Communication is the name of the game for Sean Spina, PharmD, the clinical pharmacy coordinator at the British Columbia-based Vancouver Island Health Authority. The Vancouver Island Health Authority provides health care services through a network of hospitals, clinics, centers, health units, and residential care locations.
Providing these services through a broad range of health care facilities requires flawless communication. Advancing communication, specifically the adoption of smartphones, is the focus of Spina's work, and what he will be presenting during the Healthcare Information and Management Systems Society's (HIMSS) annual conference, being held from March 5-9 in Las Vegas, Nev.
Physicians Practice sat down with Spina to discuss his HIMSS18 presentation, "The Impact of Smartphone Technology in Clinical Practice." The following are excerpts from this conversation.
Physicians Practice: What led you to look into healthcare communication?
Sean Spina: The eye-opener for me came in 2010. I went through security at an airport, I took all my stuff off and threw my pager in the bin. The security [professional] said 'you work in health care don't you?' And I looked at her and said, 'How do you know?' And she said, 'You have a pager, nobody else carries pagers.'
PP: Why do practices continue to use old communication technology?

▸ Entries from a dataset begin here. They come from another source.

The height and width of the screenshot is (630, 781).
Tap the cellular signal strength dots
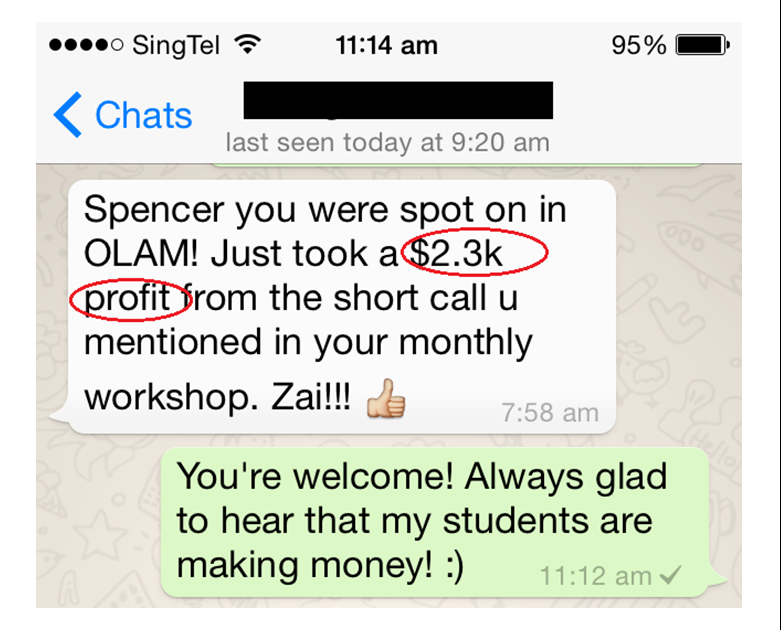click(x=86, y=45)
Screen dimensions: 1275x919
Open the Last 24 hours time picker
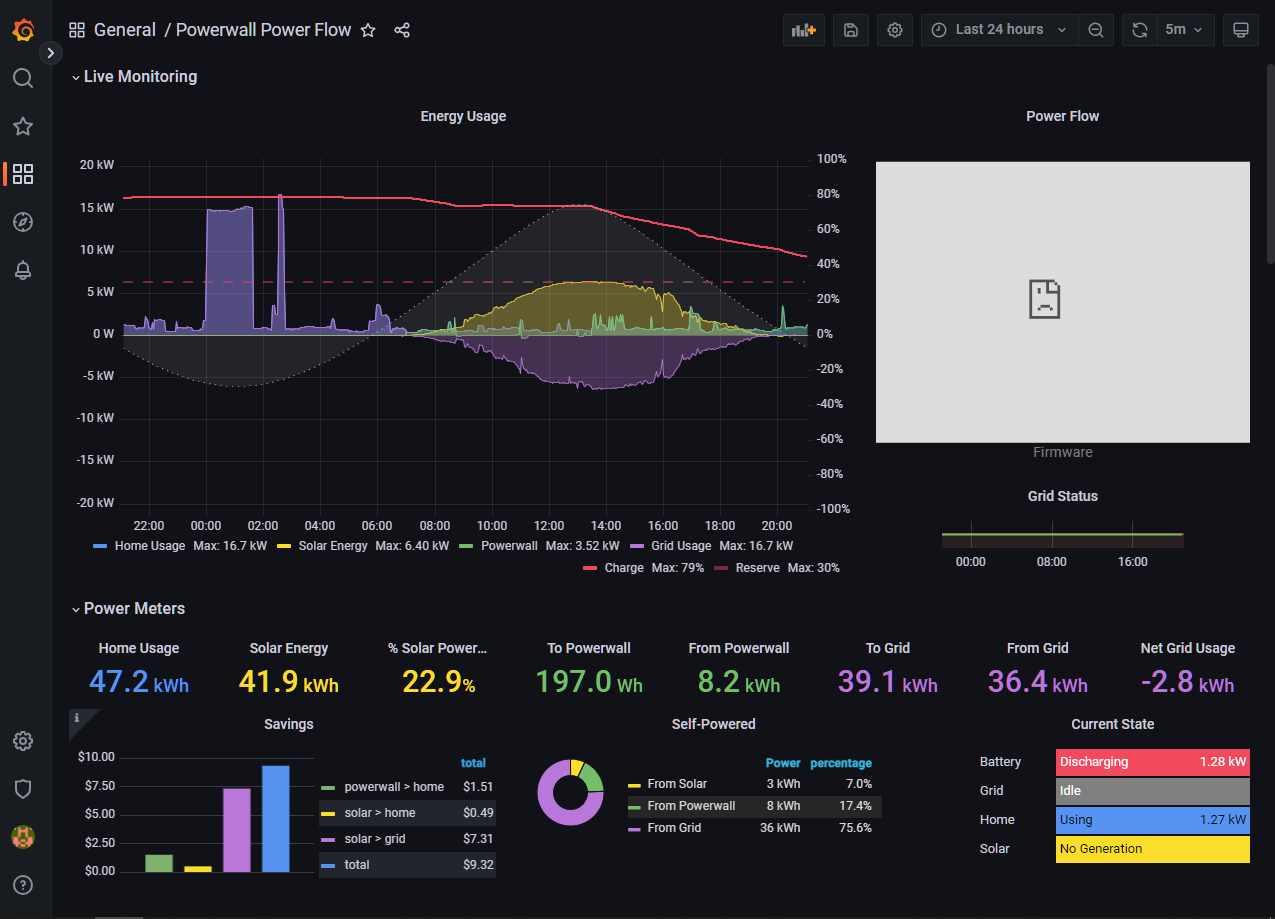(x=1000, y=30)
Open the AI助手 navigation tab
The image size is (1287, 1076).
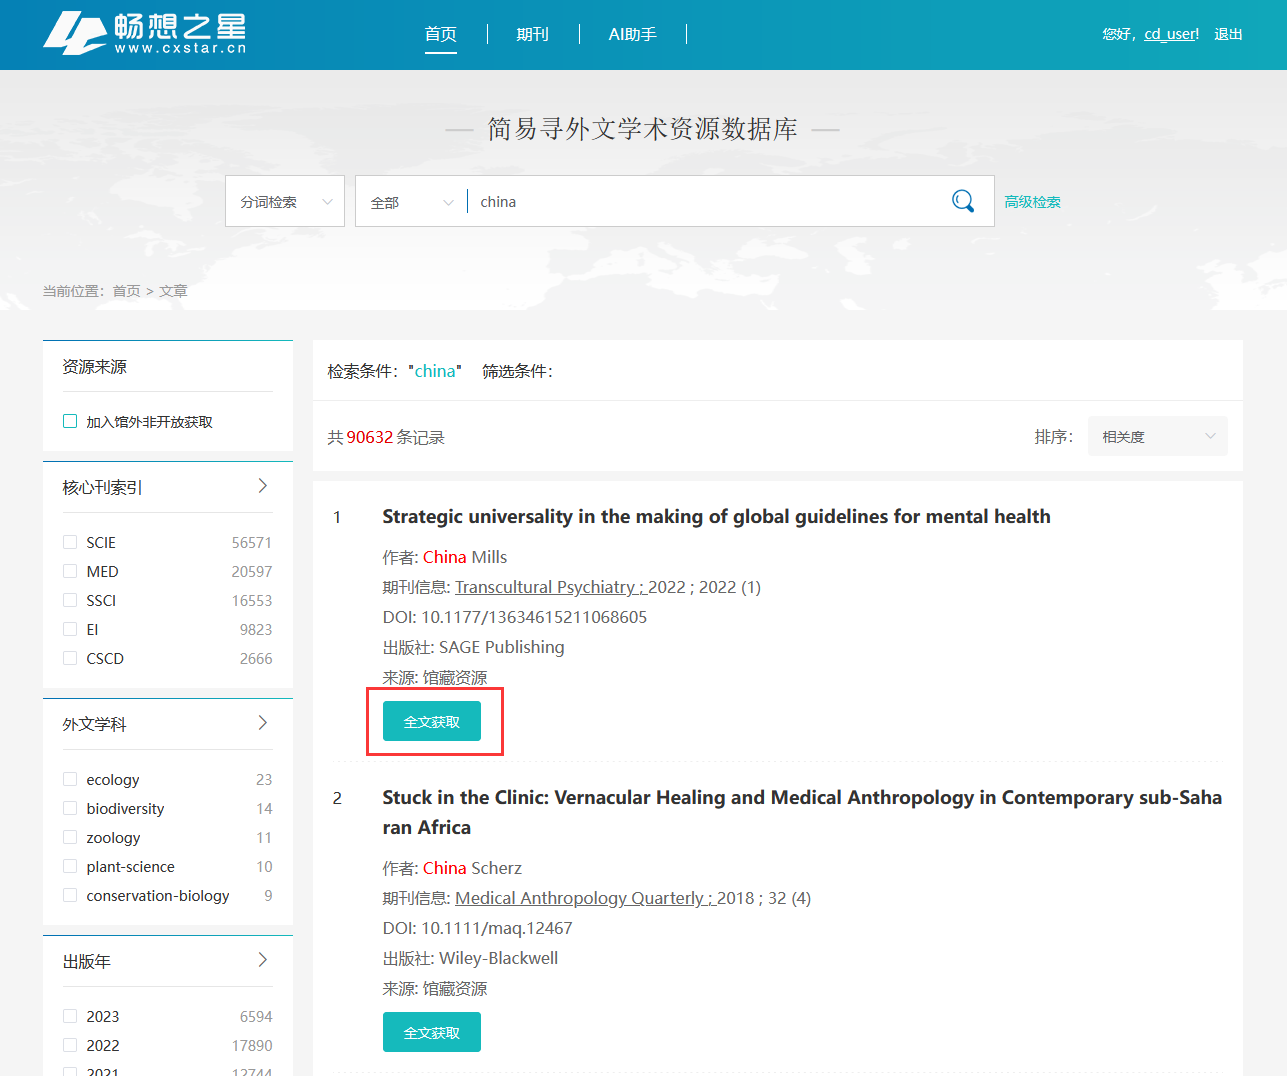tap(632, 34)
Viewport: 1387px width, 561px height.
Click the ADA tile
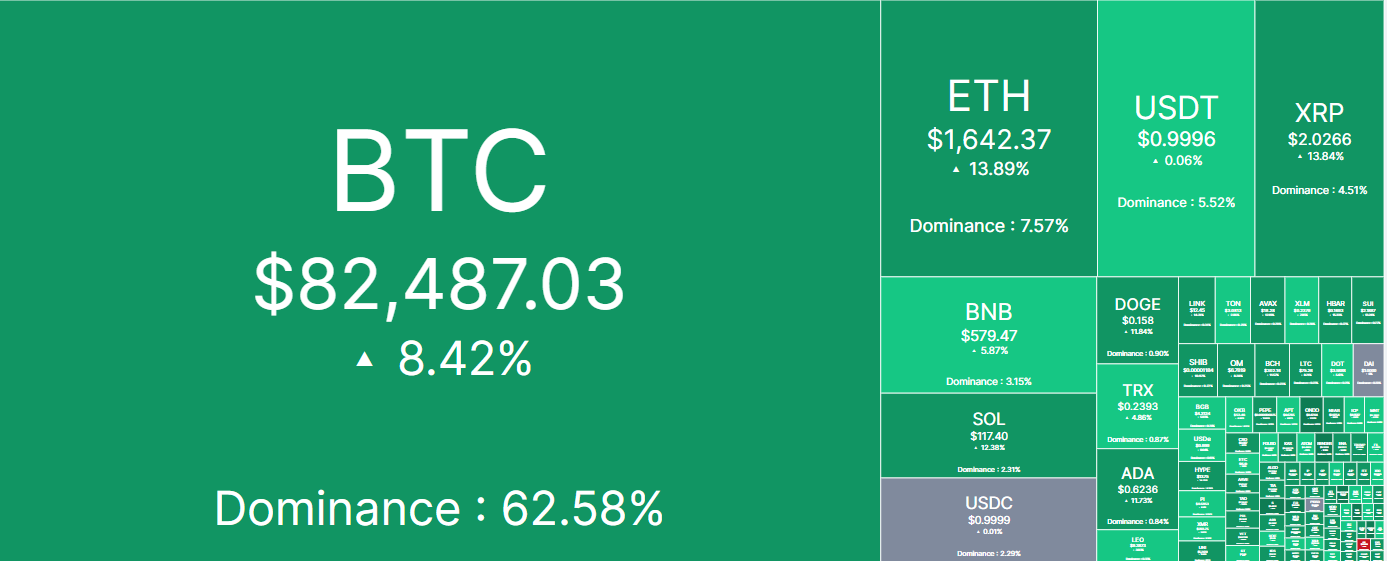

SP: There's a lot of comfort in pager technology. In health care, it's fascinating to me, we spend lots of money on [clinical medical] devices, but the interesting thing is that when a patient gets really, really sick, the first thing we do is go and sit down at a landline and dial up a number to page a physician.
Historically [in healthcare], we always defer to the safe and trusted. Our number one premise in healthcare is 'do no harm,' so pagers are a safe, trusted method that has proven the test of time. They are also safe to use, nonintrusive, and secure.
PP: Is there any risk involved with adopting smartphone technology?
SP: With a pager, when you're on-call and you get a page in the middle of the night, you have time to roll over, get out of bed, and wake up for a few minutes. As soon as we gave people smartphones and people were calling directly to their phones, all of a sudden, you're expected to perform at three in the morning as soon as you pick up the phone.
Another issue we had was how to know if an employee is working. If we give them a smartphone, how do you know if they are working? [Also problematic] is if a random person phones you up, it just shows up as a phone number. If you want people to communicate in a health care system, you cannot just give everyone a phone, you need a common address list so that people can connect with each other.
PP: What will people learn from your session?
SP: I would hope that they would learn that implementation of integrated communication software in a clinical setting has a positive impact on clinical workflows, including physician workflows, as well as patient care. It is absolutely essential that we as health care providers evaluate new processes and work flows when we try to implement them. I want people to appreciate what is coming down the road in this space and that [communication] has been, in my opinion, an underdeveloped area in health care for many, many years and it's really starting to take off now.